BY RICO BURNEY | City Council Speaker Corey Johnson delivered his first State of the City address on Tues., March 5. But it wasn’t just a feel-good list of blandishments about projects and people. Rather, it was a focused presentation of sweeping ideas to improve transportation in the city. In Johnson’s speech and in a 104-page report that accompanied it, he laid out a bold vision.
His primary proposal is for the Metropolitan Transportation Authority’s New York City Transportation Authority — the state authority that owns the city’s bus system and has operated the city-owned subway system since 1953 — and the M.T.A.’s Bridge and Tunnel Authority to be spun off into a new mayoral-controlled agency tentatively titled Big Apple Transit, or BAT.
Johnson argues that the current M.T.A. management structure results in the authority existing “in a vacuum of accountability,” and gives the governor and suburban counties disproportionate control over the city’s transit system.

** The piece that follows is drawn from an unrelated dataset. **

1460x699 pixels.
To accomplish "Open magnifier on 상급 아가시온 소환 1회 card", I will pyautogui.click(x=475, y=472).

He argues that by placing the city’s transit under the mayor’s direct oversight, people would know exactly who to hold accountable.
Currently, the M.T.A. is effectively controlled by a board of 17 voting members who collectively cast a total of 14 votes.

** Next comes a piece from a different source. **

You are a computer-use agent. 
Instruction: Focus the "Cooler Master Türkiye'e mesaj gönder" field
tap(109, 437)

Six members are appointed by the governor, four are recommended by the mayor to the governor, and three more members are recommended to the governor by the two Long Island counties and Westchester. The final four members are recommended to the governor by four additional suburban counties, and they cast one collective vote. All appointees are then confirmed by the state Senate.

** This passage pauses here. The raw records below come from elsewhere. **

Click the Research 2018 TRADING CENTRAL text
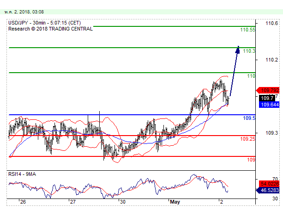283x211 pixels. click(50, 28)

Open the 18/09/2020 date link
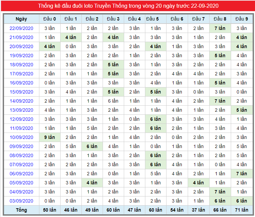click(x=21, y=65)
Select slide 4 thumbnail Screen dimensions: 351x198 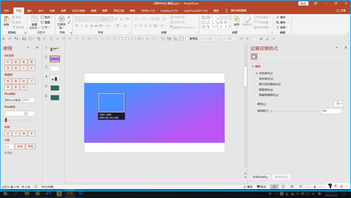(x=55, y=78)
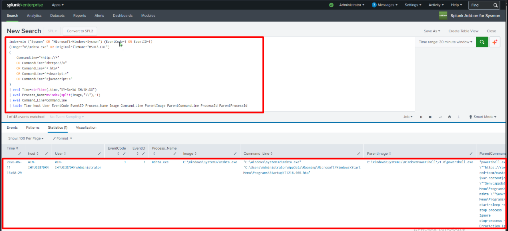Click the Create Table View link

(x=463, y=31)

Under Johnson’s proposed system, a new “mobility czar” would report directly to the mayor and oversee B.A.T., as well as the city’s Department of Transportation and the Taxi and Limousine Commission.
The governor’s communications director Dani Lever was quick to counter that the city already technically owns the subway but chooses not to run it because it “could never afford it.”
“[The city] can cancel the M.T.A. lease with one year’s notice,” Lever wrote on Twitter. “The Mayor has total veto over the state and city funded N.Y.C.T. capital plan. The City does not want to take N.Y.C.T. from the M.T.A. because they get billions of state dollars that they would lose. This is funding that no other city or regional transit system gets.”
Johnson’s report argues that this is not the case, and that the city could find new ways to raise money. His plan calls for bringing in new revenue from congestion pricing, which he vowed the City Council would pass by itself if Albany fails to do so. Other new possible revenue streams Johnson cited, include a “millionaires’ tax,” raising the sales tax from 8.9 to 9.25 percent and a “progressively structured transfer tax” on real estate transactions, among other things.
While his B.AT. proposal is the one that grabbed the most headlines, the rest of Johnson’s 50-minute address — backed up by those in his report — was also full of ambitious ideas that are arguably even more audacious than the speech’s marquee proposition.
He called for a major overhaul of the city’s aboveground transit network, including adding at least 30 miles of new bus lanes and 50 miles of new protected bike lanes per year. He also is proposing installing bus lane cameras for enforcement, plus Transit Signal Priority technology, to reduce the amount of time buses spend at red lights, on all routes by 2030, as well as significantly expanding the city’s pedestrian plaza program.
Johnson’s report aims for these changes to increase bike ridership from 3 percent of trips to 14 percent of trips by 2030 and to half the number of private vehicles in the city by 2050.
Danny Pearlstein of the Riders Alliance, in an interview with Gothamist, praised Johnson’s advocacy for speeding up the city’s painfully slow buses. But he also said that passing congestion pricing is the biggest issue at the moment.
“Once that’s been implemented, there will be ample time for conversations to make sure that the subway never falls apart again,” Pearlstein said.
Another of Johnson’s BAT-related proposals is to include developing a zoning plan to incentivize developers building near subway stations to construct new entrances and elevators to nearby stations through a “density bonus.” Also on his transit wish list is to end what he called a “regressive fare system” — and possibly even make the whole system free.
“Fare increases should not be the be-all and end-all for transit funding,” he stated. “Instead of raising fares, we could be thinking about freezing fares, lowering fares and maybe even a system without fares.”